• **Written problem A**
Decide whether each statement agrees with the secularism post: (i) the writer went to the National Secular Society's Secularist of the Year event on Saturday 17 March 2012; (ii) Peter Tatchell won the annual award; (iii) the next Church of England appointment will be made by the Prime Minister on the recommendation of the Queen. For each one, answer yes or no and quote the words of the secularism post that settle it.

• **Document passage**
◆ ◆ ◆ ◆

It’s time to start connecting the dots.
I went to the National Secular Society’s Secularist of the Year event on Saturday 17 March 2012.
Considering the attendees were intolerant, aggressive, militant political activists holding stridently dogmatic views (for example: all humans have the same legal rights and responsibilities regardless of their religion, if any), the day passed off unbelievably smoothly. Peter Tatchell was the very deserving winner of the annual award and there were more NSS honorary associates than you could shake an incense stick at.
Sometimes it’s easy to get depressed about the secularism project (I mean from the perspective of a secularist rather than a Pope or a jihadist). I literally lie awake some nights wondering how we can communicate with a man-made object hurtling towards interstellar space at approximately 38,200 mph whilst the dignity and rights of the species that launched this loyal, mechanical puppy into the unimaginable nothingness of the cosmos are routinely violated on the basis of theologies of various flavours – all of which are indigestible. I guess as a species we’re not too good at multi-tasking. (Maybe we’re not that intelligent, either: it takes us a year or two to perfect the delicate art of controlled excretion.)
Let’s focus on the positives:
1. The council prayers judgment has really got people thinking about the role of religion in a democracy. When I have spoken to people about that judgment – people who aren’t necessarily interested in secularism – their initial reaction has often been not to agree or disagree with the judgment but to express disbelief that prayers formed part of a council’s formal agenda at all. Many people simply weren’t aware of this, and they almost seemed embarrassed, as democratic citizens, when they discovered it was happening.
2. The debate about equal marriage for homosexuals is another key issue, and my position is that disestablishment and secularism generally is the only possible way of balancing freedom from discrimination against freedom of religion. Dr. Rowan Williams has announced he will be hanging up his cassock (or whatever it’s called, I really can’t be bothered to google it), and as the satirical website Newsthump announced here, the Church of England has started the search for its next raging homophobe. This appointment will be made by the Queen on the recommendation of the Prime Minister, presumably when they have nothing of any importance to attend to. If, as is likely, the Church whinges about the political interference in this appointment if they don’t get who they want (and since when have all members of any church agreed about anything, anyway?), secularists will be able to say very calmly:
“Funnily enough, we agree with you: politicians should not interfere in your affairs. How about, in return, you don’t interfere in political affairs?”

◆ ◆ ◆ ◆

• **Written problem B**
Rename "screenshot" as "screen capture" in the listing lines running from the first line of the listing through the line holding "(x=428, y=470)", inclusive. Write out only those lines again and change nothing else.

◆ ◆ ◆ ◆

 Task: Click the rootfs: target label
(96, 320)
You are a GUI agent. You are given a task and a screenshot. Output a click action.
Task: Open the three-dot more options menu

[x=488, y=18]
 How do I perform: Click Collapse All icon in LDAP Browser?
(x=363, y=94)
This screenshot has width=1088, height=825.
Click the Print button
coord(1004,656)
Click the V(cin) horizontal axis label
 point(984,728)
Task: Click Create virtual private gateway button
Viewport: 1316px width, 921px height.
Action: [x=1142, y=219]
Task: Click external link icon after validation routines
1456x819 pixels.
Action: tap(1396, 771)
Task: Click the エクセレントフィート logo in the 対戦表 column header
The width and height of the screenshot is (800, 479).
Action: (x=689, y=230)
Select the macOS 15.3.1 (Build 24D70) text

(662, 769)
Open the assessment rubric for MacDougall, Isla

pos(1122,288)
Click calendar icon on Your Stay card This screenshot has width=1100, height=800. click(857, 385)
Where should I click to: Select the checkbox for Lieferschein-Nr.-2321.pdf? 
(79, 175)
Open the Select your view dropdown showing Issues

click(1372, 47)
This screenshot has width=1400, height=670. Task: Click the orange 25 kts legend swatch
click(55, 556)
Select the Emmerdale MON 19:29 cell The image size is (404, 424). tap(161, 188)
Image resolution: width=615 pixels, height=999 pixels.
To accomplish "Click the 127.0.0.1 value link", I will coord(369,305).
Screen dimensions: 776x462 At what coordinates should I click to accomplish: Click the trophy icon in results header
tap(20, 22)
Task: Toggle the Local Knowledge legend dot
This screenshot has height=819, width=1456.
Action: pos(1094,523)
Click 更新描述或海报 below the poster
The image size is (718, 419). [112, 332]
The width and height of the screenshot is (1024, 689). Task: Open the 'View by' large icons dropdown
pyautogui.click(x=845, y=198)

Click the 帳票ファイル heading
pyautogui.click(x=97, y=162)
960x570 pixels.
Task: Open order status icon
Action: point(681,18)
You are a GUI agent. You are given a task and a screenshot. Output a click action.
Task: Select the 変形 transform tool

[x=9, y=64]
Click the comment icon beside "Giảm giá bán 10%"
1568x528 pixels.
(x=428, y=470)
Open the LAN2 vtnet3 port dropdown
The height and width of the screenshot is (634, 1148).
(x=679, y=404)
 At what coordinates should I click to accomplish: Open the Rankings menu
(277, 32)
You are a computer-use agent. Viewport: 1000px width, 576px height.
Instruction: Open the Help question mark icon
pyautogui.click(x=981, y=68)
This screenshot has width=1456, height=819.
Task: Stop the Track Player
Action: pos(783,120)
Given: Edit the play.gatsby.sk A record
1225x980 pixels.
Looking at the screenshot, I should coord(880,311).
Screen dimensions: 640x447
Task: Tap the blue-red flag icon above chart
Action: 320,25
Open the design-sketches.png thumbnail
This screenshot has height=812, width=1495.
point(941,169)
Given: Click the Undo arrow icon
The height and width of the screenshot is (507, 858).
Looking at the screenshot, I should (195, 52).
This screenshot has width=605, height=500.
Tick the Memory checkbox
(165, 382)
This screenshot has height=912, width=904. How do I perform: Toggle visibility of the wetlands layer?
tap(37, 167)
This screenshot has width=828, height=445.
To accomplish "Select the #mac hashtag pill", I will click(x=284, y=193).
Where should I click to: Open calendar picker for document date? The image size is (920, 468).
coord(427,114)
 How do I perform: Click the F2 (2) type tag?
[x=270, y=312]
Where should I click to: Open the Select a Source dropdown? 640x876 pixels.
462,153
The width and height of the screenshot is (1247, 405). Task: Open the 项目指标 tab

◆ ◆ ◆ ◆

• **Worked solution A**
(i) Yes: "I went to the National Secular Society’s Secularist of the Year event on Saturday 17 March 2012."
(ii) Yes: "Peter Tatchell was the very deserving winner of the annual award"
(iii) No: "This appointment will be made by the Queen on the recommendation of the Prime Minister"

• **Worked solution B**
 Task: Click the rootfs: target label
(96, 320)
You are a GUI agent. You are given a task and a screen capture. Output a click action.
Task: Open the three-dot more options menu

[x=488, y=18]
 How do I perform: Click Collapse All icon in LDAP Browser?
(x=363, y=94)
This screen capture has width=1088, height=825.
Click the Print button
coord(1004,656)
Click the V(cin) horizontal axis label
 point(984,728)
Task: Click Create virtual private gateway button
Viewport: 1316px width, 921px height.
Action: [x=1142, y=219]
Task: Click external link icon after validation routines
1456x819 pixels.
Action: tap(1396, 771)
Task: Click the エクセレントフィート logo in the 対戦表 column header
The width and height of the screen capture is (800, 479).
Action: (x=689, y=230)
Select the macOS 15.3.1 (Build 24D70) text

(662, 769)
Open the assessment rubric for MacDougall, Isla

pos(1122,288)
Click calendar icon on Your Stay card This screen capture has width=1100, height=800. click(857, 385)
Where should I click to: Select the checkbox for Lieferschein-Nr.-2321.pdf? 
(79, 175)
Open the Select your view dropdown showing Issues

click(1372, 47)
This screen capture has width=1400, height=670. Task: Click the orange 25 kts legend swatch
click(55, 556)
Select the Emmerdale MON 19:29 cell The image size is (404, 424). tap(161, 188)
Image resolution: width=615 pixels, height=999 pixels.
To accomplish "Click the 127.0.0.1 value link", I will coord(369,305).
Screen dimensions: 776x462 At what coordinates should I click to accomplish: Click the trophy icon in results header
tap(20, 22)
Task: Toggle the Local Knowledge legend dot
This screen capture has height=819, width=1456.
Action: pos(1094,523)
Click 更新描述或海报 below the poster
The image size is (718, 419). [112, 332]
The width and height of the screen capture is (1024, 689). Task: Open the 'View by' large icons dropdown
pyautogui.click(x=845, y=198)

Click the 帳票ファイル heading
pyautogui.click(x=97, y=162)
960x570 pixels.
Task: Open order status icon
Action: point(681,18)
You are a GUI agent. You are given a task and a screen capture. Output a click action.
Task: Select the 変形 transform tool

[x=9, y=64]
Click the comment icon beside "Giảm giá bán 10%"
1568x528 pixels.
(x=428, y=470)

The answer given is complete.